Fire fears: Lolo National Forest set to begin Pattee Canyon maintenance project

The Lolo National Forest will move forward with plans to treat 1,700 acres in the Pattee Canyon Recreation Area using new authority granted by Congress as part of this year’s Omnibus Bill. (Missoula Current file photo)

The Lolo National Forest will move forward with plans to treat 1,700 acres in the Pattee Canyon Recreation Area using new authority granted by Congress as part of this year’s Omnibus Bill.

The Missoula Ranger District signed the Pattee Canyon Maintenance Decision on Aug. 1 and plans to begin the project as early as fall, though it’s more likely to commence in the spring, Missoula District Ranger Jennifer Hensiek said Thursday.

“We have a pretty large field program that’s ongoing currently, and depending on any fires we get right now, that probably wouldn’t start this fall,” said Hensiek. “A lot more of the planning will continue this fall and implementation begins next spring.”

Hensiek said the maintenance work will utilize hand thinning and burning to remove ladder fuels and reduce the chance of a crown fire.

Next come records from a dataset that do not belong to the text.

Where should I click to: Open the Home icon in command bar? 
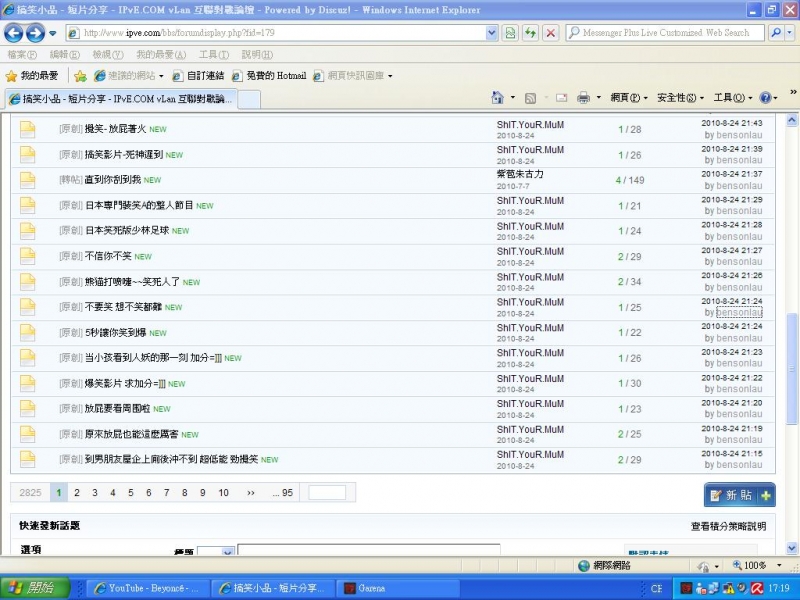[x=497, y=98]
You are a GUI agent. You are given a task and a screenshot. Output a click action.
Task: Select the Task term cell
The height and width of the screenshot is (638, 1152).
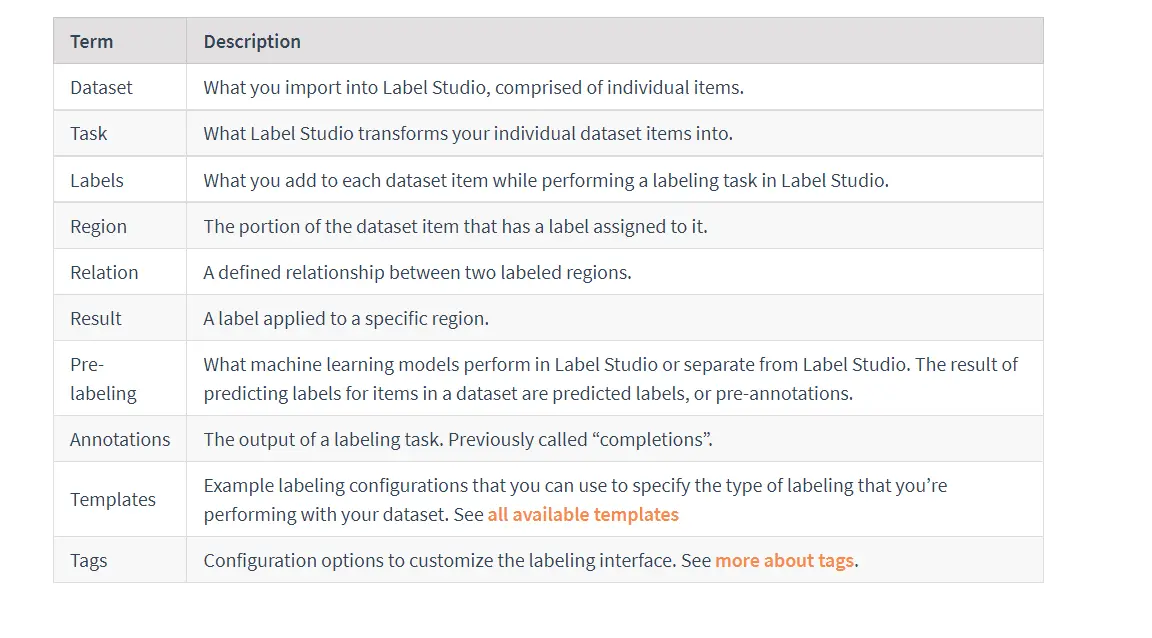tap(120, 134)
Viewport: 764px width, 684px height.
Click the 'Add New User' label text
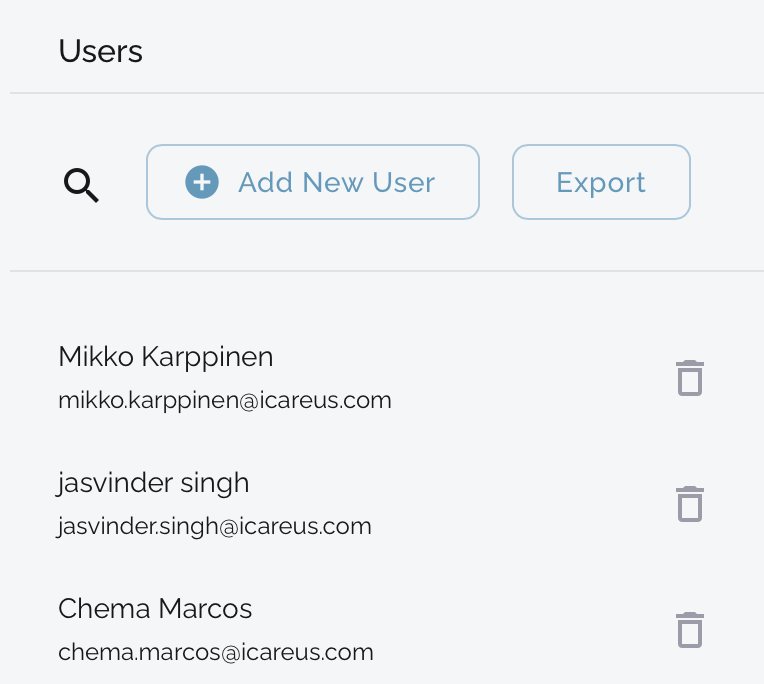336,182
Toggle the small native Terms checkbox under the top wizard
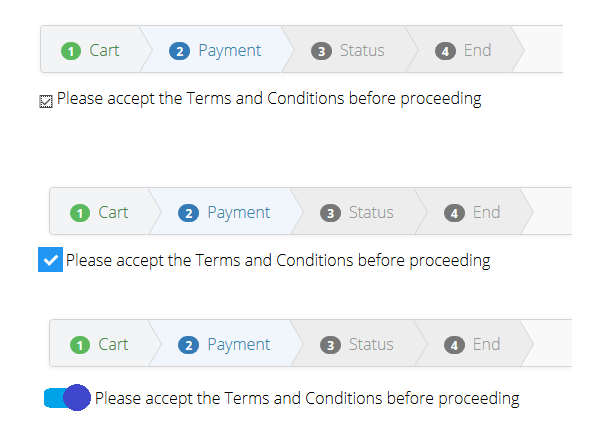The height and width of the screenshot is (436, 603). [x=46, y=101]
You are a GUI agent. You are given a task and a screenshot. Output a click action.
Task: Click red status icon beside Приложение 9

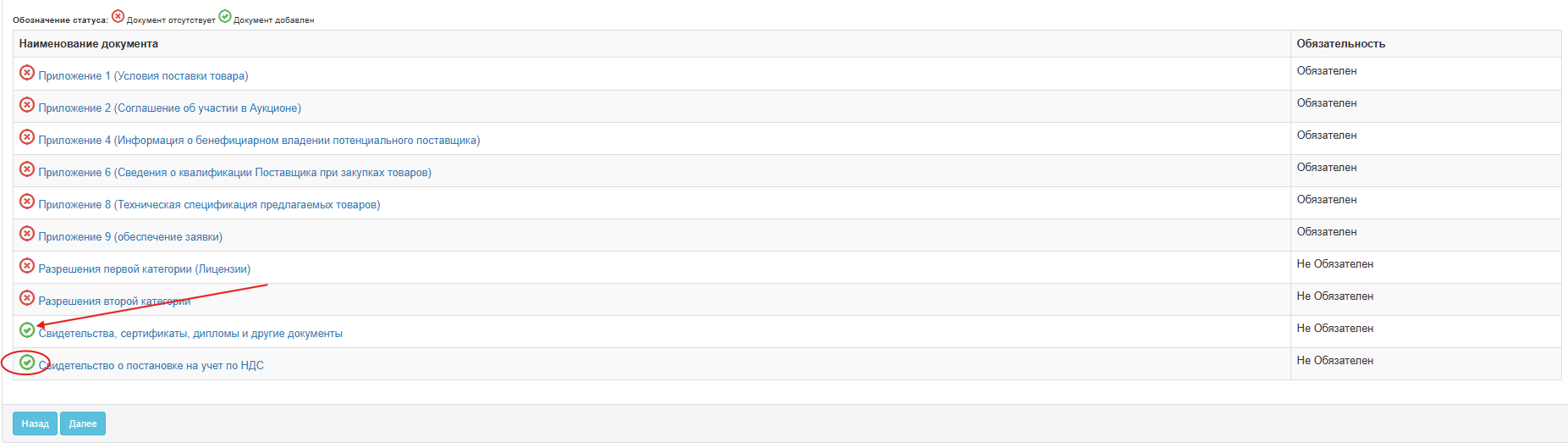point(27,234)
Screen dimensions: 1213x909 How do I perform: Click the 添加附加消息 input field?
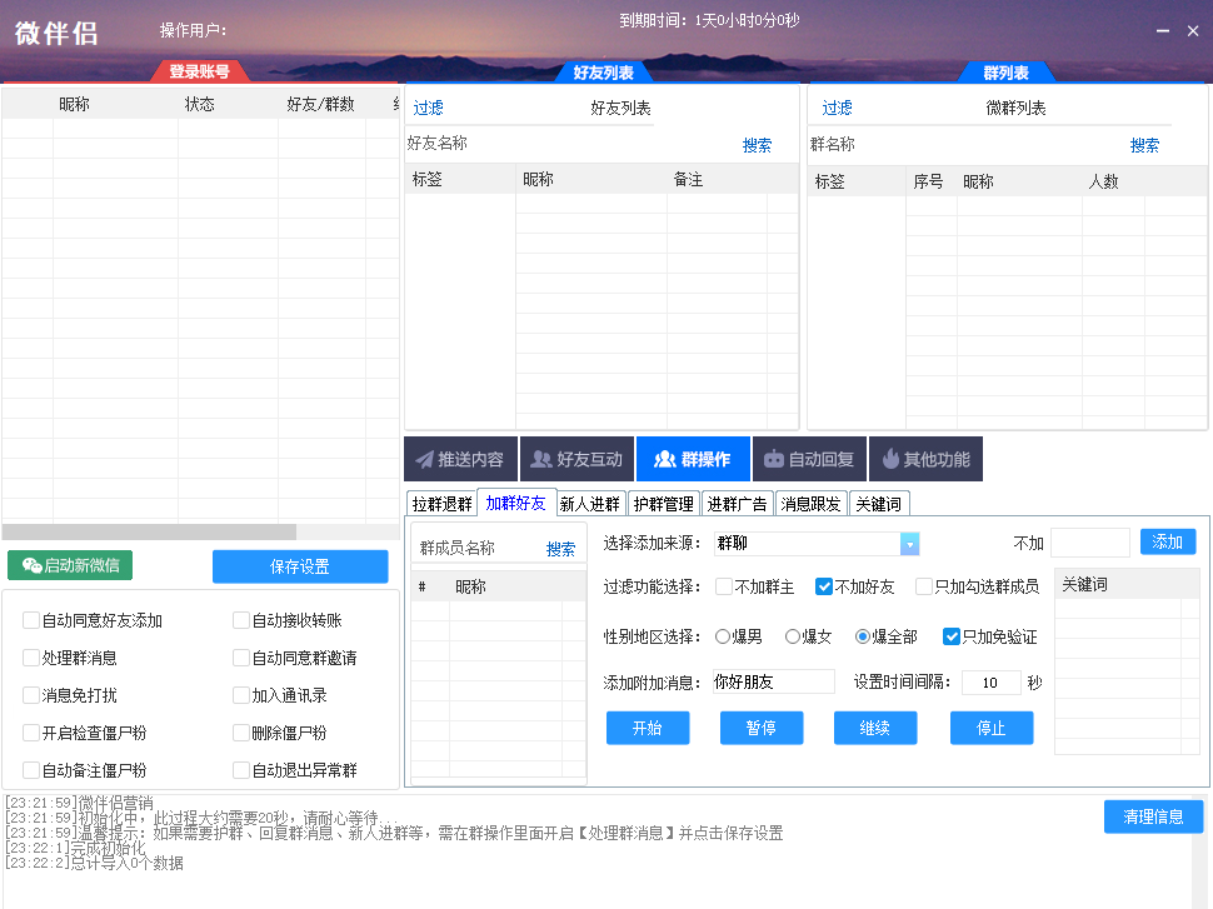click(775, 681)
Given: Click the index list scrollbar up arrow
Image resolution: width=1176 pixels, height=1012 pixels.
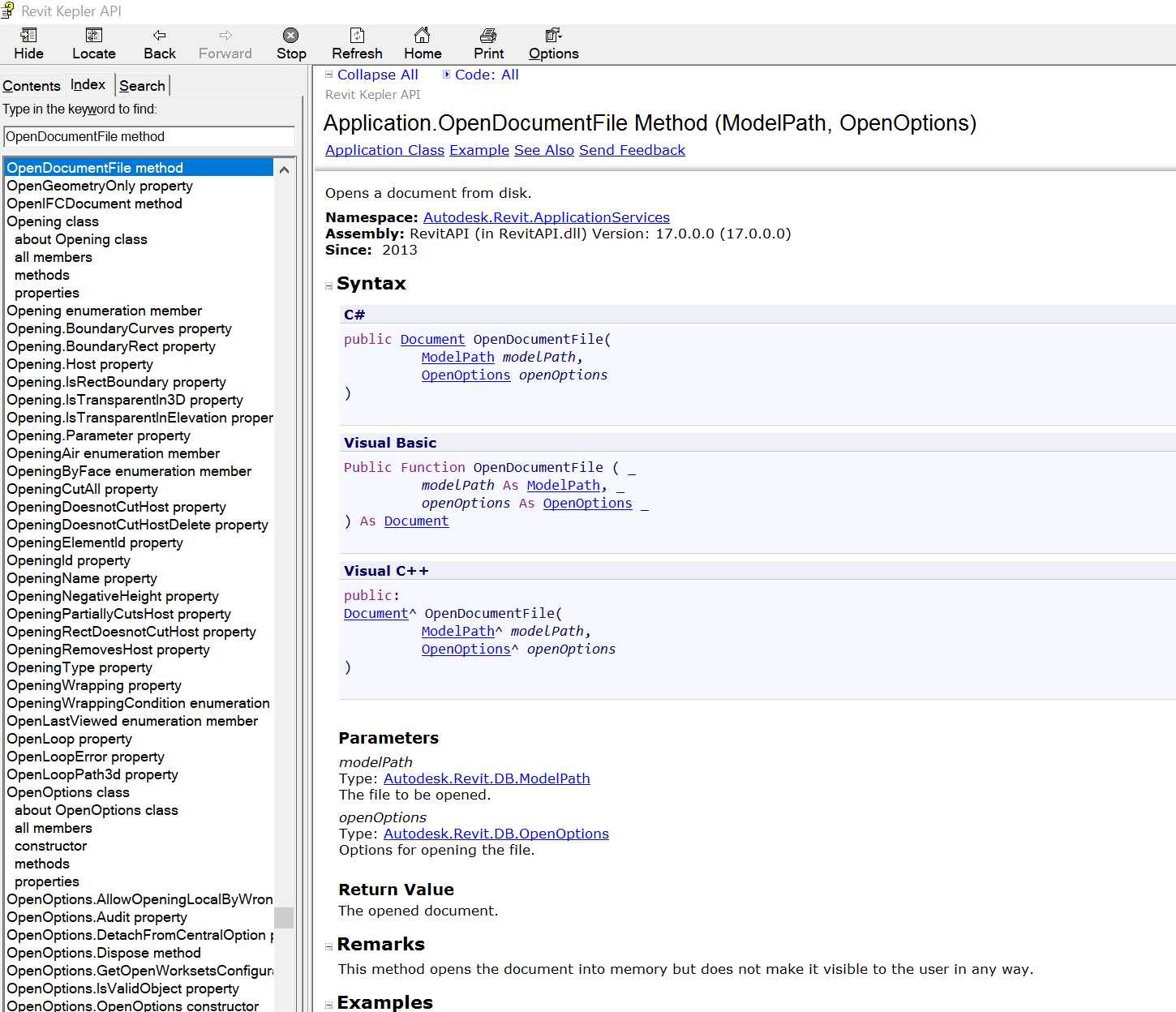Looking at the screenshot, I should pyautogui.click(x=284, y=169).
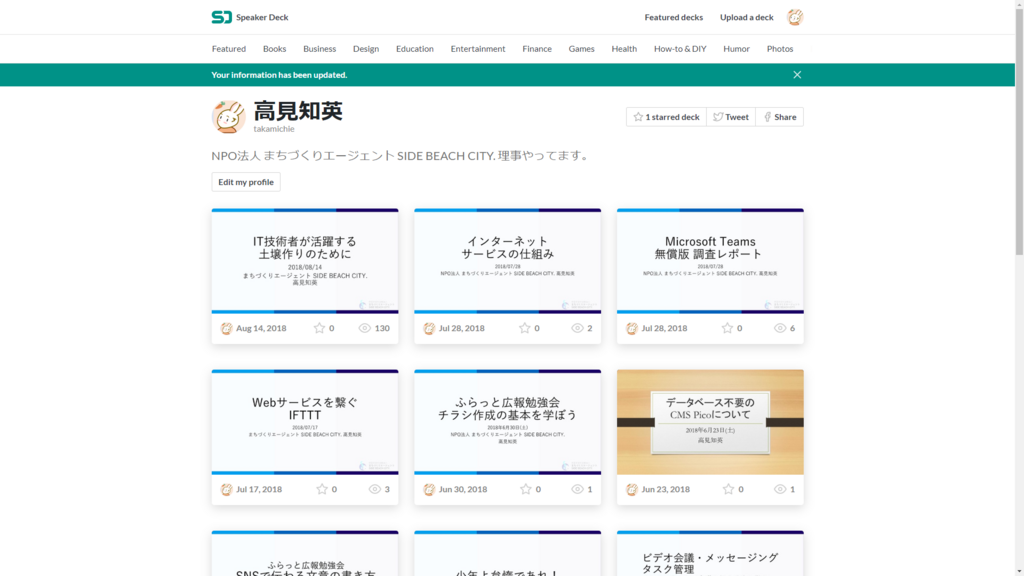This screenshot has height=576, width=1024.
Task: Share profile on Facebook
Action: (779, 117)
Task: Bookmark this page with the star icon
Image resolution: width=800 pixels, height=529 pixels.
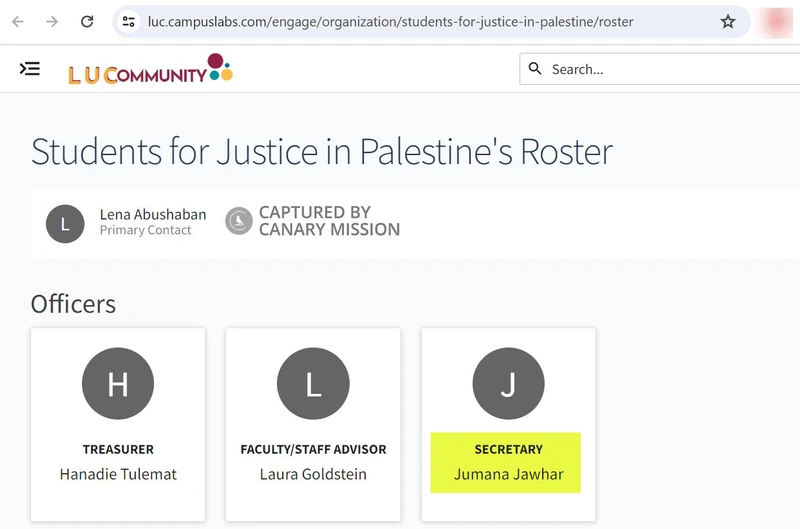Action: click(728, 21)

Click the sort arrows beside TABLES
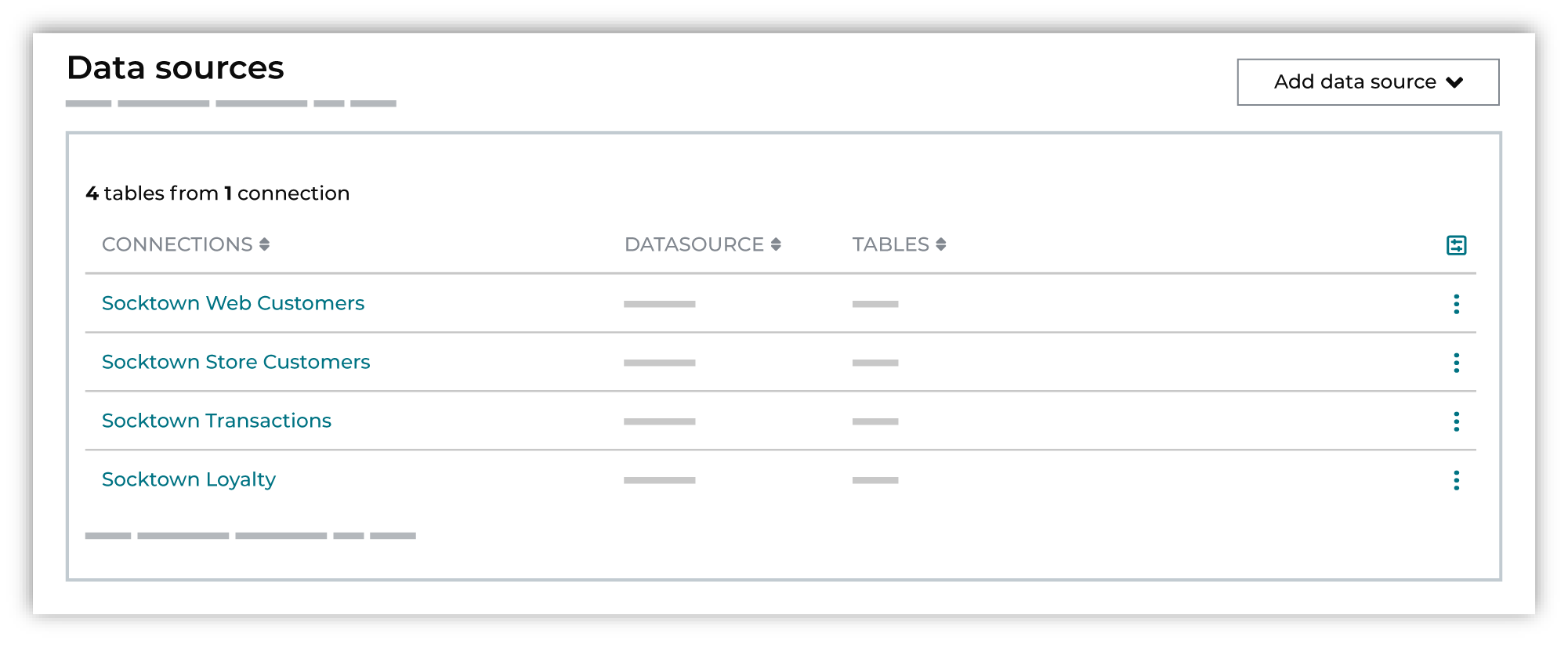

The area sits in the wildland urban interface and is bordered by private land and homes in three directions.

Commercial logging isn’t part of the project.

“There’s a couple of really important objectives,” Hensiek said. “One – always in the forefront of my mind – is to reduce exposure to our first responders, and to reduce uncharacteristic, severe wildfire, both on the national forest and adjacent to the community.”

When passing the 2018 Omnibus Bill, Congress included an amendment allowing management agencies to complete smaller projects through a categorical exclusion – a move supported by Montana’s congressional delegation.

While such exclusions still require specific design criteria, Hensiek said, they remove projects from the analysis required under standard rules. A categorical exclusion can be used to treat hazardous fuels on up to 3,000 acres within the wildland urban interface.

Hensiek said the rule may be new, but the process remains the same.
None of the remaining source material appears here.